* WORK TO BE COMPLETED
Would you give back exactly the lines from the line with "Task: Expand the third sidebar chevron item" through the end of the entries below, both included, but none of the pictures?

Stored items
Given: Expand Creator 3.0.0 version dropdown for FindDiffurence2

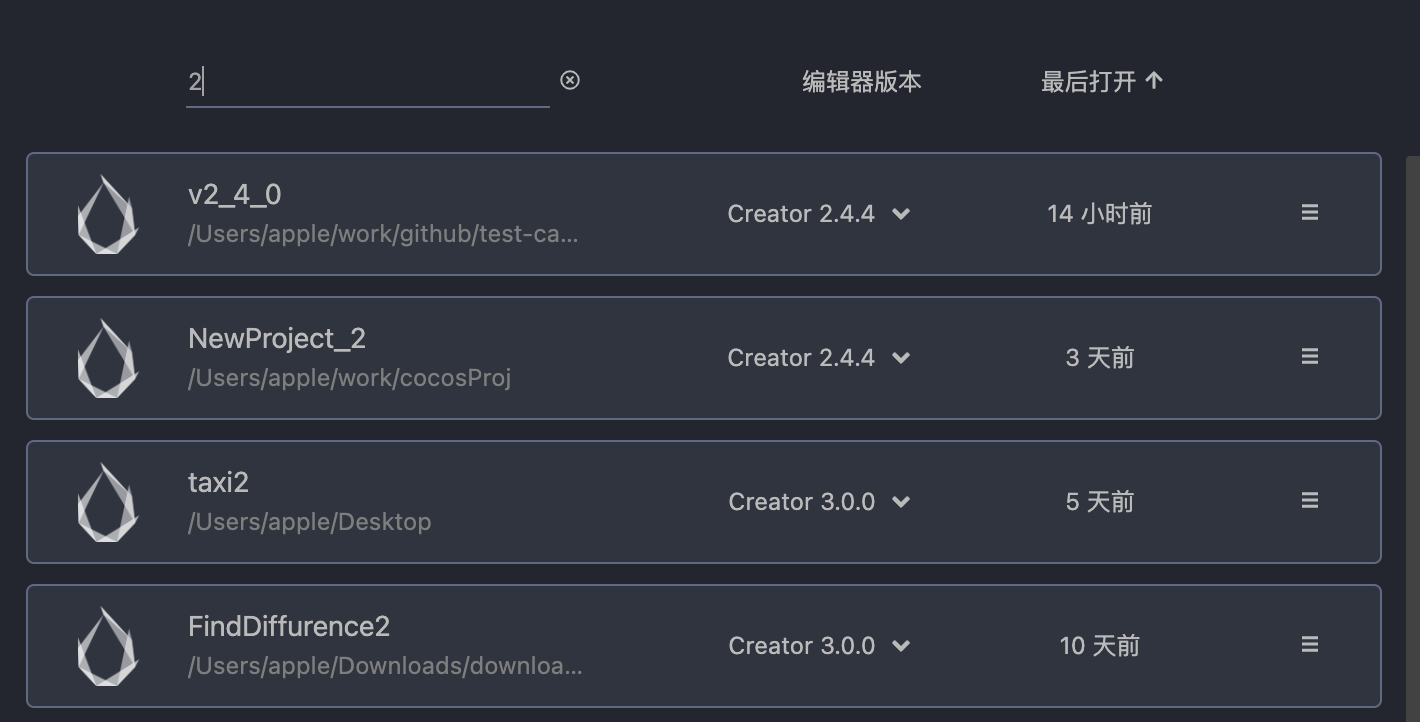Looking at the screenshot, I should (x=901, y=646).
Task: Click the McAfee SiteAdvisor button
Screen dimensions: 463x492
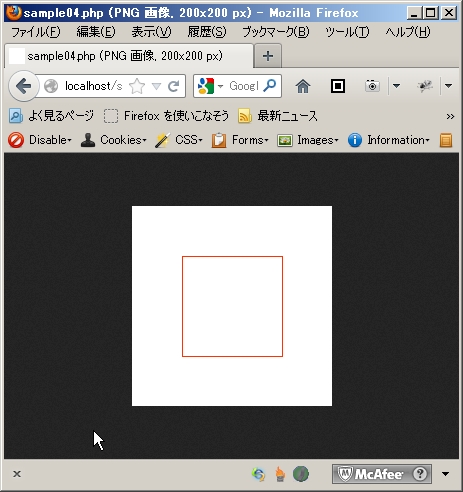Action: pyautogui.click(x=382, y=474)
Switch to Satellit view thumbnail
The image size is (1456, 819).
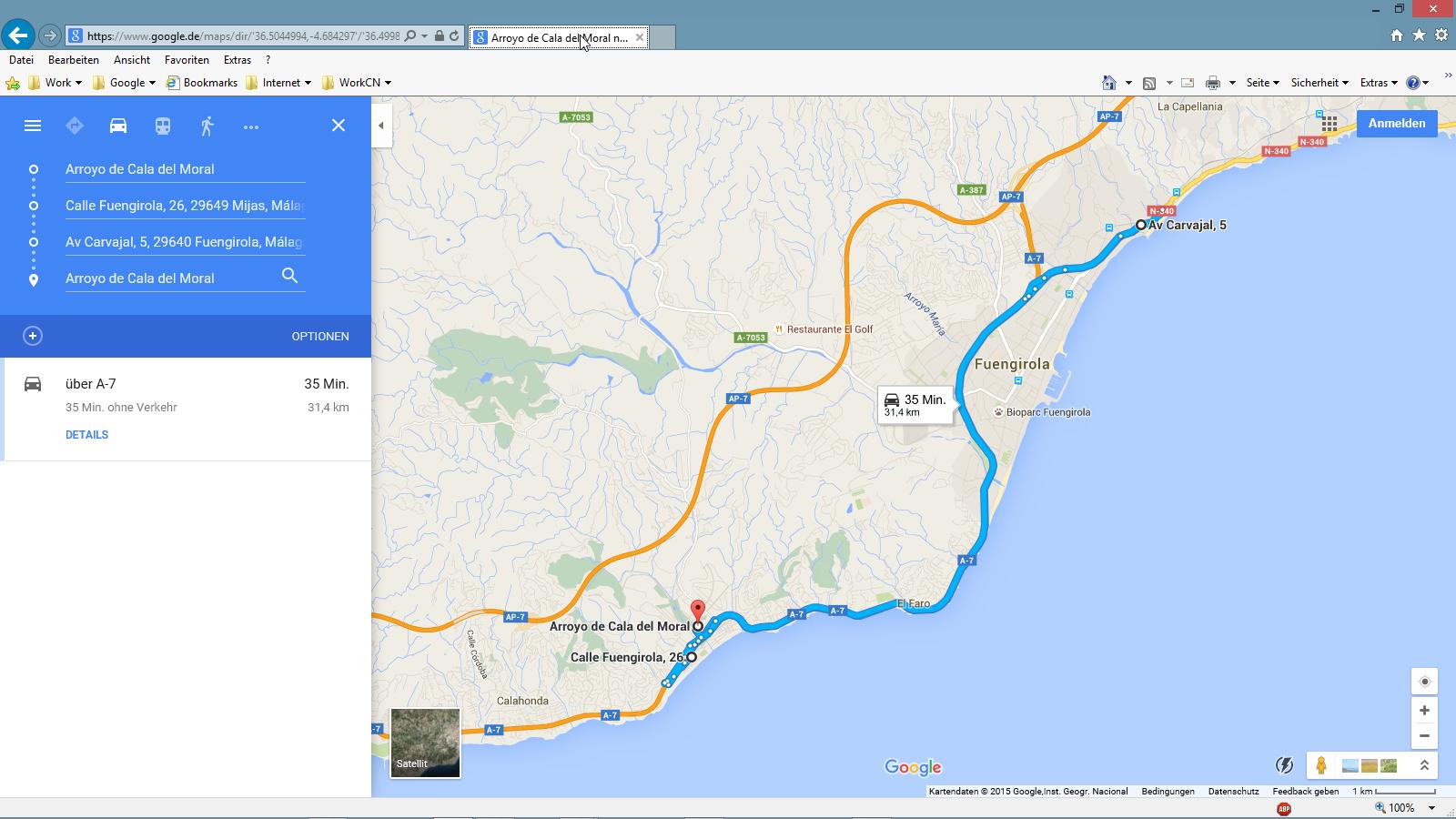425,743
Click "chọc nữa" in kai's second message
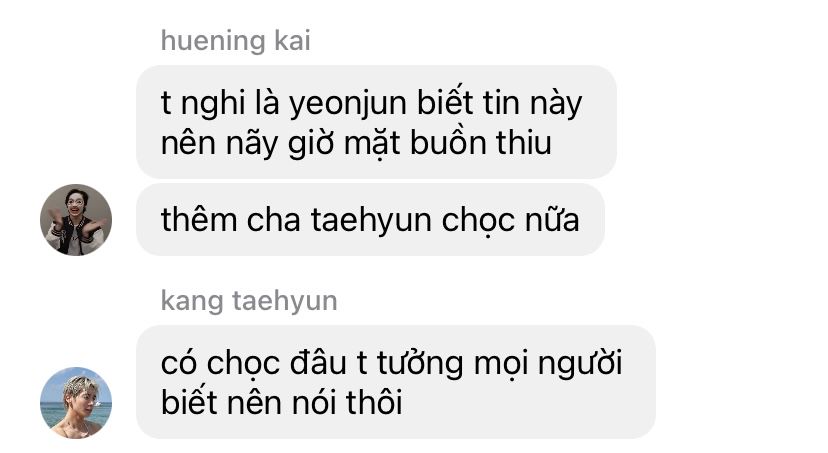Screen dimensions: 828x453 pos(510,221)
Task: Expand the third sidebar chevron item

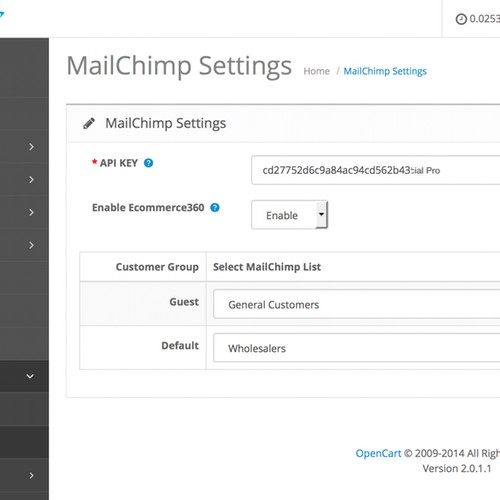Action: pyautogui.click(x=31, y=212)
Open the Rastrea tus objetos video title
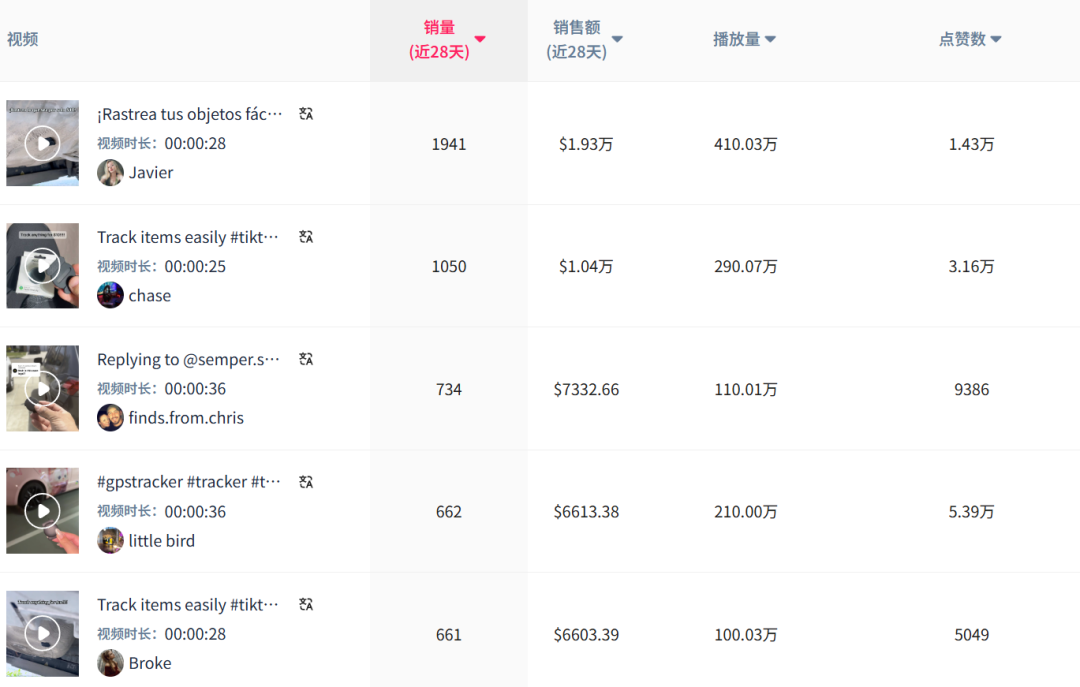This screenshot has width=1080, height=687. pos(189,114)
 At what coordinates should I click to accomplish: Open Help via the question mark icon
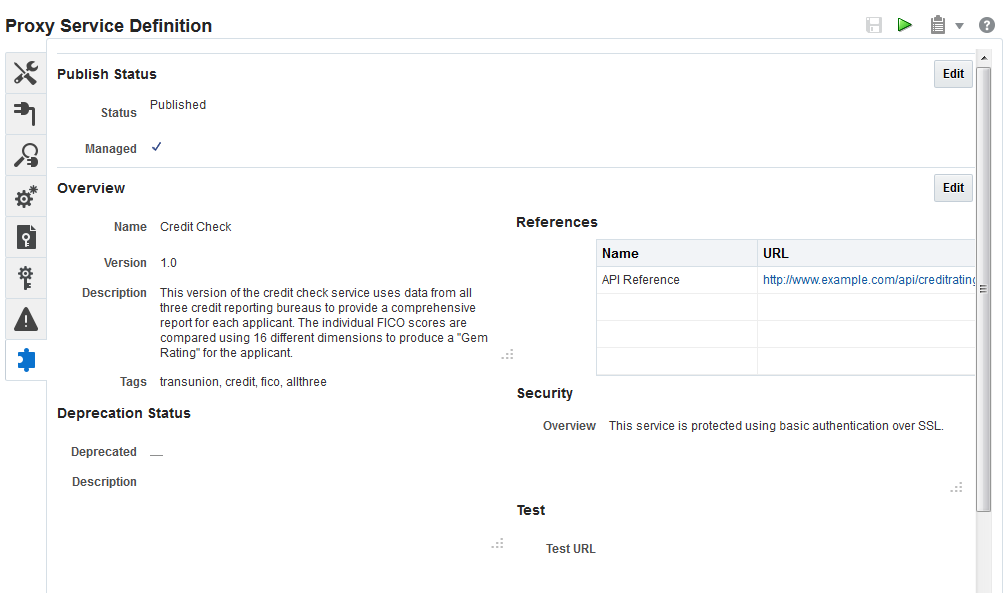[x=986, y=24]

* RESULT FOR THIS EXERCISE
Task: Expand the third sidebar chevron item

Action: pyautogui.click(x=31, y=212)
Open the Rastrea tus objetos video title
This screenshot has width=1080, height=687. pos(189,114)
 At what coordinates should I click to accomplish: Open Help via the question mark icon
[x=986, y=24]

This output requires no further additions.